Syrian and Russian warplanes have launched a wave of air strikes in northern Syria, killing scores of civilians in areas held by a rebel alliance battling to take control of second city Aleppo.
The strikes, which began on Saturday and were continuing yesterday, killed at least 45 civilians in Aleppo and west of the city, and 22 more in neighbouring Idlib province, a monitoring group said.
The Syrian Observatory for Human Rights said the strikes were targeting areas held by the Army of Conquest, an alliance of rebel, Islamist and jihadist forces that has mounted a major offensive to seize Aleppo.
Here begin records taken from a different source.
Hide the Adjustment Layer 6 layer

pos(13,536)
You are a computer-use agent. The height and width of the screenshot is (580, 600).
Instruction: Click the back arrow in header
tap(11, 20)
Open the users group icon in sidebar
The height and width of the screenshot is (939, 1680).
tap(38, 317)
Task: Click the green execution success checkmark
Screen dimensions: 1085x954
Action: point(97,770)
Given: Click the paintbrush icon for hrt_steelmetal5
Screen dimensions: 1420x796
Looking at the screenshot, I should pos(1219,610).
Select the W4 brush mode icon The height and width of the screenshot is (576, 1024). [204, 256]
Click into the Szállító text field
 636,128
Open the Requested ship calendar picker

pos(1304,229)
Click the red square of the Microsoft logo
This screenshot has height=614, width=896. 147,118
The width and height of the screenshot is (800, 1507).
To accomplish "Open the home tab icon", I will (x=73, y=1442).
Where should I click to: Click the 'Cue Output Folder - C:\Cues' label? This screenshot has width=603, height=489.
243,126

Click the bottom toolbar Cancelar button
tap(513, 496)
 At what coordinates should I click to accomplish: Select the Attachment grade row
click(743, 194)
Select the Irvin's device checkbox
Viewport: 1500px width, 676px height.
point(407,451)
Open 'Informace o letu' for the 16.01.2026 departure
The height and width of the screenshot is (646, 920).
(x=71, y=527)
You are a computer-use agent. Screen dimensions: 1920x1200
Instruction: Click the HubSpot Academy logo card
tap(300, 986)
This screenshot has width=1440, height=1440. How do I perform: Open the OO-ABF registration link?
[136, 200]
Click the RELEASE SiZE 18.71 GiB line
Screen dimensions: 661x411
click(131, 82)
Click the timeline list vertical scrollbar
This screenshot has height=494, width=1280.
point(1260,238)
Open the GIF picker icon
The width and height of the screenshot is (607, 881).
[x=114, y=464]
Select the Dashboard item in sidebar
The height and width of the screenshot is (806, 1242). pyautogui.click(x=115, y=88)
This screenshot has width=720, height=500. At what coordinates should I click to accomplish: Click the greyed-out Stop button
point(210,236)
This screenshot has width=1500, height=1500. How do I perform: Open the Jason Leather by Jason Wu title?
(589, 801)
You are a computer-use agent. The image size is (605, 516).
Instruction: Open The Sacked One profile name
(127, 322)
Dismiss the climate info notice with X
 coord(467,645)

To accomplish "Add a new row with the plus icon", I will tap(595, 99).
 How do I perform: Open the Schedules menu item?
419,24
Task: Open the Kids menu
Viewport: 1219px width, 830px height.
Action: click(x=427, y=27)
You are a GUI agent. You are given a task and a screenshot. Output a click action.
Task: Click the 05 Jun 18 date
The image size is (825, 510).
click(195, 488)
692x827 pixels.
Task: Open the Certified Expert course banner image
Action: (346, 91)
“The intensification of the strikes in Idlib is due to the fact that this province is the main source of fighters for the Army of Conquest,” the head of the Britain- based Observatory, Rami Abdel Rahman, said.
The strikes were especially intense around the southern district of Ramussa, seized by rebel fighters earlier this month in a major setback for forces loyal to President Bashar al-Assad.
Nine other civilians were killed in rebel shelling of the regime-held western Aleppo on Saturday, the Observatory said.
Aleppo, Syria’s former economic hub and a focal point of the country’s five- year civil war, has been divided between a rebel-held east and regime-controlled west since mid-2012.
Fighting for the city has intensified since regime troops seized control of the last supply route into rebel-held areas in the middle of last month.
After a nearly three-week siege, rebel forces took Ramussa on August 6, linking up with opposition-held neighbourhoods.
Emboldened by the win, the Army of Conquest announced an ambitious bid to capture all of Aleppo, which, if successful, would be the biggest opposition victory yet in Syria’s conflict.
The increased fighting has raised deep concerns for the estimated 1.5 million civilians still in Aleppo.